BofA analyst Oliver Wong spearheaded the upgrade, raising Nokia’s valuation from €6.87 to €10.70—marking a 56% increase in the price objective. Helsinki-traded shares climbed approximately 2% by midday GMT.
The investment bank simultaneously adjusted its valuation framework, transitioning from EV/EBITDA methodology to a sum-of-the-parts approach. The new model assigns a 30x multiple to 2027 projected EBIT for Nokia’s Optical and IP Networks operations, while applying a 10x multiple across remaining business units.
The 2025 Infinera acquisition forms the cornerstone of BofA’s investment case. This transaction expanded Nokia’s reach into U.S. cloud provider relationships, which BofA characterizes as a strategic inflection point for market positioning.
Nokia’s Optical Networks division faces projected growth of 17% annually through 2028. BofA attributes this trajectory to accelerating optical systems adoption and anticipated revenue acceleration in coherent pluggable technology as the sector transitions from 400G to 800G transmission speeds.
Wong’s research team characterized Nokia as “transforming into an optical powerhouse with a European advantage.” The analysts consider Nokia’s own 10–12% growth projection for Optical and IP Networks as understated, anticipating the company will exceed and subsequently revise guidance upward.
IP Networks and European Data Centers
Regarding IP Networks, BofA anticipates Nokia will capture market share in European data center switching, supported by its strategic alliance with NScale, a neocloud platform concentrating on European markets.
The bank projects Nokia could generate €226 million from data center switching in 2026, scaling to €407 million by 2028.
Mobile Infrastructure constitutes Nokia’s primary revenue generator. BofA forecasts operating margins in this segment will climb from 13.4% in 2025 to 17.8% by 2028, propelled by portfolio optimization and increased software emphasis.
Nvidia Partnership and Huawei Upside
Nokia’s collaboration with Nvidia provides additional strategic depth.
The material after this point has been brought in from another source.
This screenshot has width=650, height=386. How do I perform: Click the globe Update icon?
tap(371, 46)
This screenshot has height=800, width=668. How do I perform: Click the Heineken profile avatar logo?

Nvidia committed $1 billion to Nokia in October 2025, targeting AI-RAN applications. While BofA hasn’t incorporated significant near-term revenue from this alliance, the firm identifies it as a favorable long-term catalyst.
Potential displacement of Huawei and ZTE infrastructure throughout Europe remains outside BofA’s baseline projections—though this scenario represents substantial upside potential if regulatory or geopolitical pressures intensify operator shifts away from Chinese equipment suppliers.
BofA’s earnings forecasts for 2026–2028 stand 13–15% above consensus Wall Street estimates. This differential indicates the market has yet to fully recognize Nokia’s optical transformation, according to BofA’s perspective.
Jefferies maintains a Buy recommendation on Nokia with an €8.80 price target, established in an April 8 research note.